What might help reduce loads is unrolling over one of the outer loops, using both a[i*n+k] and a[(i+1)*n+k] with one Tb[j*n+k]. That of course changes the order of the calculation, so isn't legal for a compiler without -ffast-math because FP math isn't strictly associative.


This is a reduction of a matmul, allowing much better optimization

(err wait, your code didn't show where temp was re-initialized, or what the c[] arg was for. I just assumed it was global or something, but probably you actually butchered a normal matmul function that stores a separate temp after every inner iteration to c[] by taking that out. In that case, OoO exec between separate middle loop iteration is relevant for medium-sized n. But you don't show the scheduler / ROB sizes, and that's not something you can easily model; you need to actually benchmark. So this section is probably only applicable to the question I invented, not what you meant to ask!)

Your loops appear to be summing the elements of a matmul result, but still structured like a matmul. i.e. do a row x column dot product, but instead of storing that into an N x N result[...] matrix, you're just summing the result.

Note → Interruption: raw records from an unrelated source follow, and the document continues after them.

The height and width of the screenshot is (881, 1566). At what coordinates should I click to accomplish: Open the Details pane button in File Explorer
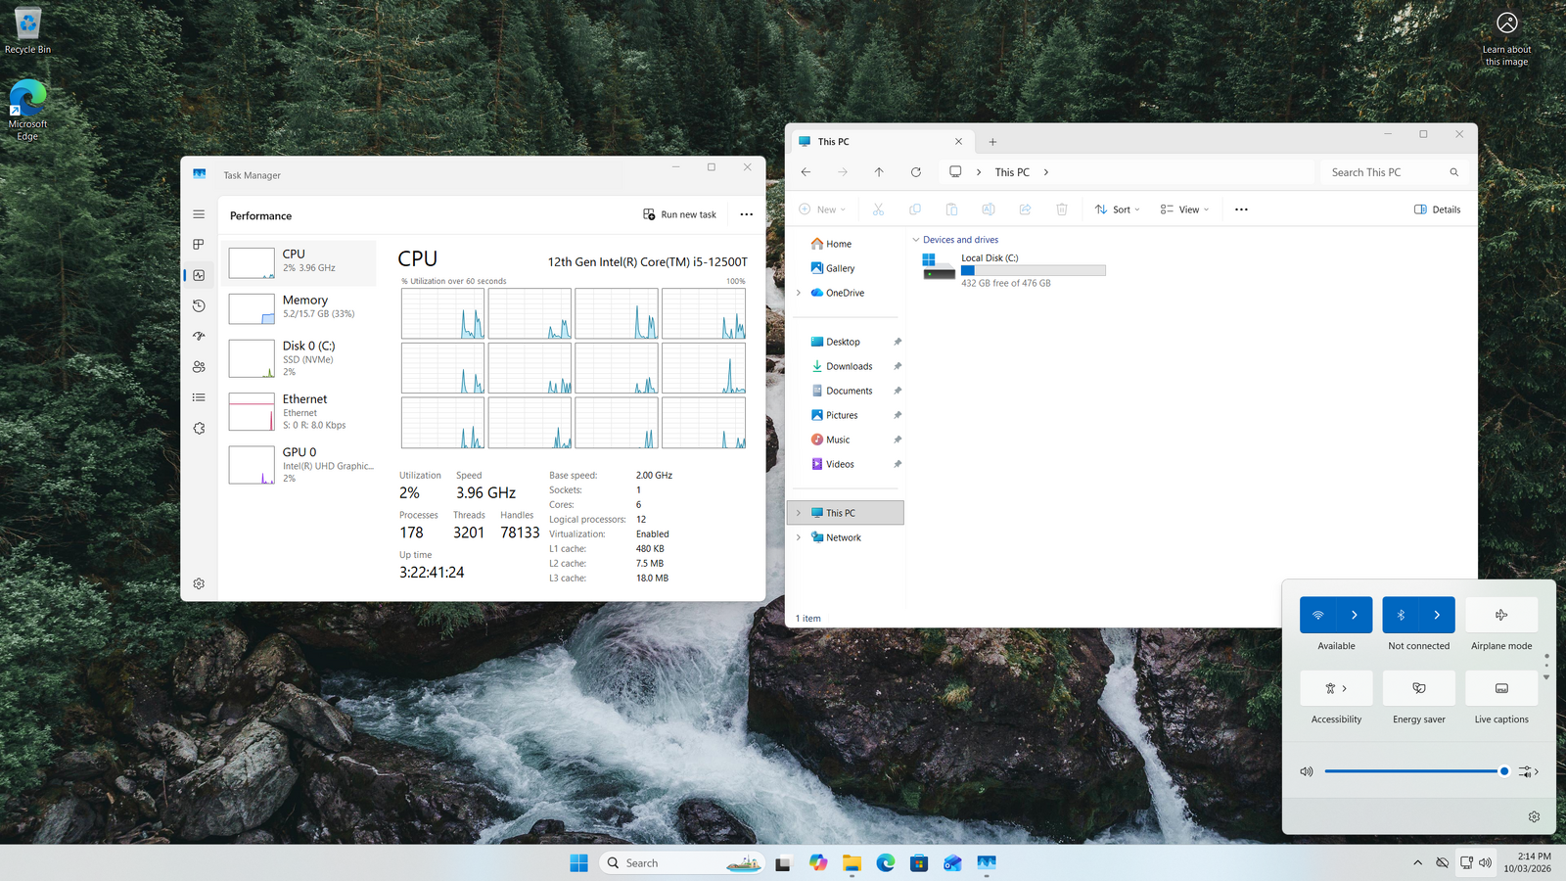click(1437, 209)
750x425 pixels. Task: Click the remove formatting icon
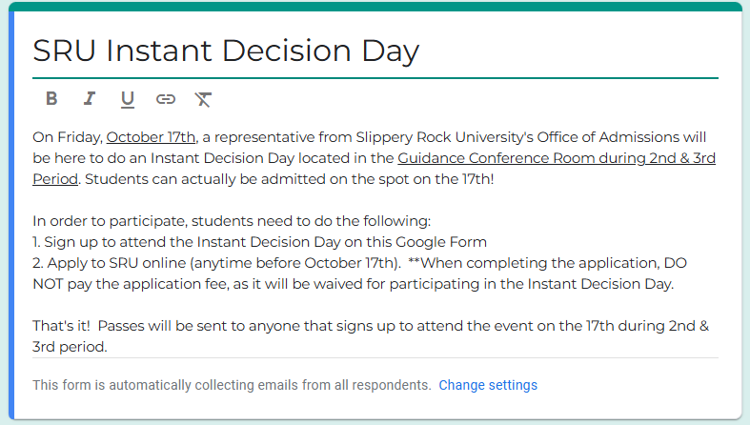tap(203, 98)
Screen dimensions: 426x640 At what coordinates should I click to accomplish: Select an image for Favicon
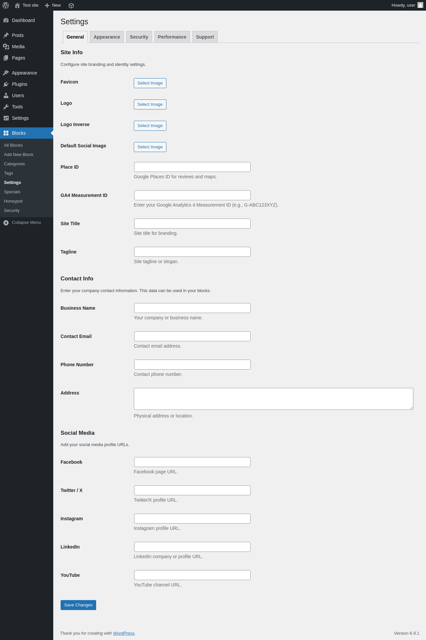tap(150, 83)
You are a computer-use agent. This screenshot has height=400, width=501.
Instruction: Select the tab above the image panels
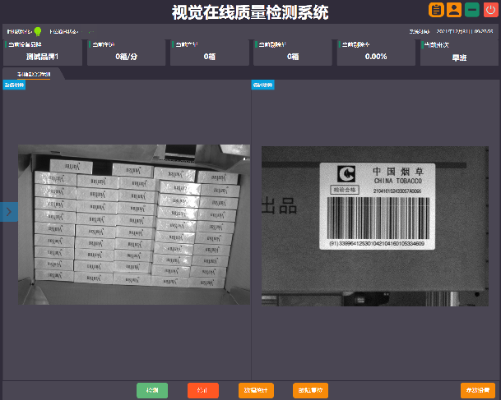tap(34, 74)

That amounts to summing every pairwise product of elements between two matrices. Since we don't need to keep separate row x column dot products separate anymore, that enables a lot of optimizations! (There's nothing special or ideal about this order of summation; other orders will have different but likely not worse rounding error.)

For example, you don't need to transpose b into Tb, just use b (unless it was naturally already transposed, in which case that's fine). Your matrices are square so it doesn't matter at all.

Furthermore, you can simply load one or a couple elements from a[] and loop over Tb[], doing those products with FMA operations, one load per FMA, into 10 or 12 vector accumulators. (Or of course cache-block this to loop over a contiguous part of Tb that can stay hot in L1d cache.)

That could approach Haswell's max FLOPS throughput of 2x 256-bit FMA per clock = 8 (float elements per YMM vector) x 2 FMAs / clock x 2 FLOP/FMA = 32 FLOP / clock.